7) The Complete Idiot’s Guide to Feng Shui
I really like how these series of books are structured.
This book is written in a flowing manner to enable beginners to follow smoothly from topic to topic, and transitions are amazingly impressive.
If you like easy-to-read books, and have some sort of a liking to the idiot’s brand, then this is one that I can definitely recommend to beginners to learn the basics.
They are very good for reference as this publication covers the main topics of feng shui including bagua, flyings stars and bazi.
These series are specially written to be well structured so that beginners would find it easier to flip pages around when needing to refer from one topic to another.
8) The Complete I Ching – Master Alfred Huang
I’ve mentioned earlier that one would not be able to truly comprehend the original classics of Chinese metaphysics unless they have a competent proficiency of the Chinese language. And the I Ching is one of those books.
But this publications is as close as you can get to understanding the book of changes translated into English.
Just be prepared for some intense reading.
9) The Destiny Code – Joey Yap
While this is about bazi instead of feng shui, the two concepts are related and intertwined.
Bazi is basically a Chinese version of astrology and horoscopes.
It tells a lot about a person’s cosmic make-up. And with this information, one can approach life with an objective of maximizing his or her potential.
This is an excellent book that easily explains the basics of bazi that anyone willing to spend some time reading it would be able to comprehend.

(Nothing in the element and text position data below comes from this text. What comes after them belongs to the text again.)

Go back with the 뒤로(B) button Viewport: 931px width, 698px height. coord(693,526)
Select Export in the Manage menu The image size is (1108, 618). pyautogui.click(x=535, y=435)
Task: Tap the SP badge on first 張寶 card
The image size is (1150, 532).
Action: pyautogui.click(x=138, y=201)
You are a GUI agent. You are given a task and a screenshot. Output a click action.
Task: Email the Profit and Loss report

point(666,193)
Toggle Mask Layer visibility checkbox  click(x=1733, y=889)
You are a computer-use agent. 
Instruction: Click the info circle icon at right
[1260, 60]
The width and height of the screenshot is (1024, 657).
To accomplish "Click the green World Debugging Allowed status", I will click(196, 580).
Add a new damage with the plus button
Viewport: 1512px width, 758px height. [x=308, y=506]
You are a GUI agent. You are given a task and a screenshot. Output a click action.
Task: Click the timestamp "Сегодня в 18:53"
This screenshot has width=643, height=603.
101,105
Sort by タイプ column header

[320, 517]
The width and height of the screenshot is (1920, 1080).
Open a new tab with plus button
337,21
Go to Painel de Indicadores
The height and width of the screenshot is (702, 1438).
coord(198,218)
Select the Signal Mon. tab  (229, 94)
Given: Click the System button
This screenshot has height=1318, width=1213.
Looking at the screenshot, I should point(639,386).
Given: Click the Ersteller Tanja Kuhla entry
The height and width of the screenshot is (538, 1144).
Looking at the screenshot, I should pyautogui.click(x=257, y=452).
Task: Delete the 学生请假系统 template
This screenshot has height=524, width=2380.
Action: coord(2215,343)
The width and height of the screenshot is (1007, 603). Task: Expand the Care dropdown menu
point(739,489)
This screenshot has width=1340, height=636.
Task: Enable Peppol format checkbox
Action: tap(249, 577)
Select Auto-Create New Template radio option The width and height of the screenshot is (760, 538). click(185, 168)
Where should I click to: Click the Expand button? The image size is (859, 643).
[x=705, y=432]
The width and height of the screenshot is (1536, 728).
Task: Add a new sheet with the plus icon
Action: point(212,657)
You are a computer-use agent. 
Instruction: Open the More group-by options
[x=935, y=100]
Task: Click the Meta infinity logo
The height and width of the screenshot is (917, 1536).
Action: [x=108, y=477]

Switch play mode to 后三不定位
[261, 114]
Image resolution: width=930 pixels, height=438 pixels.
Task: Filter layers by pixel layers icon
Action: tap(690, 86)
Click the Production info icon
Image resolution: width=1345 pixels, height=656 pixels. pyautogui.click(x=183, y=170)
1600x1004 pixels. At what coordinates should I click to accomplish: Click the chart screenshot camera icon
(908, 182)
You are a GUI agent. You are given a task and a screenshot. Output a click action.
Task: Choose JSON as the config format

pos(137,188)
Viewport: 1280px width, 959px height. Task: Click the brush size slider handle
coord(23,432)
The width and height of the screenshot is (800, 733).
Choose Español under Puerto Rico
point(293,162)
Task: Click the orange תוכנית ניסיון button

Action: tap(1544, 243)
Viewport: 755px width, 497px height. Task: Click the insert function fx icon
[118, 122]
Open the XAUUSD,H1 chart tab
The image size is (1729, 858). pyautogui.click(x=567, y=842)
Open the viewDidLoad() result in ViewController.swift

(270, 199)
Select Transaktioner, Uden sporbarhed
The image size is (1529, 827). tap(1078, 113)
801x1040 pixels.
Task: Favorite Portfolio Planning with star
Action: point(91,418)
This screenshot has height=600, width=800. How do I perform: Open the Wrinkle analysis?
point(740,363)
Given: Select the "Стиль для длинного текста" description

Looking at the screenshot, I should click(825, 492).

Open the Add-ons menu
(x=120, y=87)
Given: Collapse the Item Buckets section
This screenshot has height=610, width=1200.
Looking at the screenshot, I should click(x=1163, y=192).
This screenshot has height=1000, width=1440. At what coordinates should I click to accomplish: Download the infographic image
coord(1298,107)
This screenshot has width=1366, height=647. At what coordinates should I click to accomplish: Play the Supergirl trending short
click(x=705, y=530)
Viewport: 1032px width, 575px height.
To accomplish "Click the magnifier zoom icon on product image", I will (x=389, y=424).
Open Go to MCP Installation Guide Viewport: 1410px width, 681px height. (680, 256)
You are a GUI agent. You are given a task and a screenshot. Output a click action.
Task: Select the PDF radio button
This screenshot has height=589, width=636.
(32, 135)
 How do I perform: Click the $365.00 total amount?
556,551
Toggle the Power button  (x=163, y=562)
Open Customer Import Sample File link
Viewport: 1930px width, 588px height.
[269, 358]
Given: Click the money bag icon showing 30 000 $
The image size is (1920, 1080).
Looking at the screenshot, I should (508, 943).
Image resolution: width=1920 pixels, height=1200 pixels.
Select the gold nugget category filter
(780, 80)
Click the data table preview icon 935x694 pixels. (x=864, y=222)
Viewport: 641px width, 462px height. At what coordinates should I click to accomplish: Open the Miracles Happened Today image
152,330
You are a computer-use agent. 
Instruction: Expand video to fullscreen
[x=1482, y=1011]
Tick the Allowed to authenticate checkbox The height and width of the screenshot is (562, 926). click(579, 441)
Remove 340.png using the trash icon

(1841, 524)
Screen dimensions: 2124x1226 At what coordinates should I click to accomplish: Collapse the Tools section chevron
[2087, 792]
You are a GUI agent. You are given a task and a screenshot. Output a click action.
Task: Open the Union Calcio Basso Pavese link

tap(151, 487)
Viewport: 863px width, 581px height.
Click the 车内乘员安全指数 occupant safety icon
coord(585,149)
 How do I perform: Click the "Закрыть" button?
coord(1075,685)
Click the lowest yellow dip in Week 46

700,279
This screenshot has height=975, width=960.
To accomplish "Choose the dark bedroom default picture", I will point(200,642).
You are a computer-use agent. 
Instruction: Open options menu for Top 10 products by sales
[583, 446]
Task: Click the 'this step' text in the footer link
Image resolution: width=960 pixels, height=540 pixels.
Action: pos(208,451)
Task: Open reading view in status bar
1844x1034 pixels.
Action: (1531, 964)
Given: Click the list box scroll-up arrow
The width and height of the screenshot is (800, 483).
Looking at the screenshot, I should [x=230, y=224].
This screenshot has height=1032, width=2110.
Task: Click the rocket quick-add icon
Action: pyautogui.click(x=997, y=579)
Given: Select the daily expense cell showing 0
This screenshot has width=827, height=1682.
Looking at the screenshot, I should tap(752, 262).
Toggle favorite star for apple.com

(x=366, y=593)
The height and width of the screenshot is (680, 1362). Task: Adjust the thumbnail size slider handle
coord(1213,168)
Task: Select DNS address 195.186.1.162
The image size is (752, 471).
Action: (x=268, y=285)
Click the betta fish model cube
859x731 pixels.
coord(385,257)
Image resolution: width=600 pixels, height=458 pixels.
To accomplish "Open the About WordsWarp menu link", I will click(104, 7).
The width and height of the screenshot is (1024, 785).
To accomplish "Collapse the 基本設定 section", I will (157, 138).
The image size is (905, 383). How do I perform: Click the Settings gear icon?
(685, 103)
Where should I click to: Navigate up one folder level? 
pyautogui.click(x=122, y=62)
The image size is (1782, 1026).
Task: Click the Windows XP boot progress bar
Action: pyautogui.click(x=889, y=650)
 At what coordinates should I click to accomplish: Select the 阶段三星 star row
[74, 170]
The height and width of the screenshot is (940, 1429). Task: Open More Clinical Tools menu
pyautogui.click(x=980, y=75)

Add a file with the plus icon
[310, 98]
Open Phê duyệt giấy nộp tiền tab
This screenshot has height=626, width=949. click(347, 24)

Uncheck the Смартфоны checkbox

A drawback is that sometimes I feel that certain singular concepts are elaborated with repetitive examples, and examples are not always explained in a way that would make sense for someone who is new to the topic.
But maybe that impression I have is just because I’m not a basic reader.
10) The Complete Illustrated Guide to Feng Shui – Lillian Too
It explains feng shu ideas and concepts with pictures, diagrams and images. It is almost impossible not to understand what she is talking about in each chapter.
For beginners, this is an ideal book to get a good grasp of the basic concepts of feng shui.
If you read this one from front to back, you should be ready for something that is more advanced.
Finally, don’t become an armchair theorist.
Put what you have learned into practice and enjoy the good luck that good feng shui can bring into your life and the loved ones around you.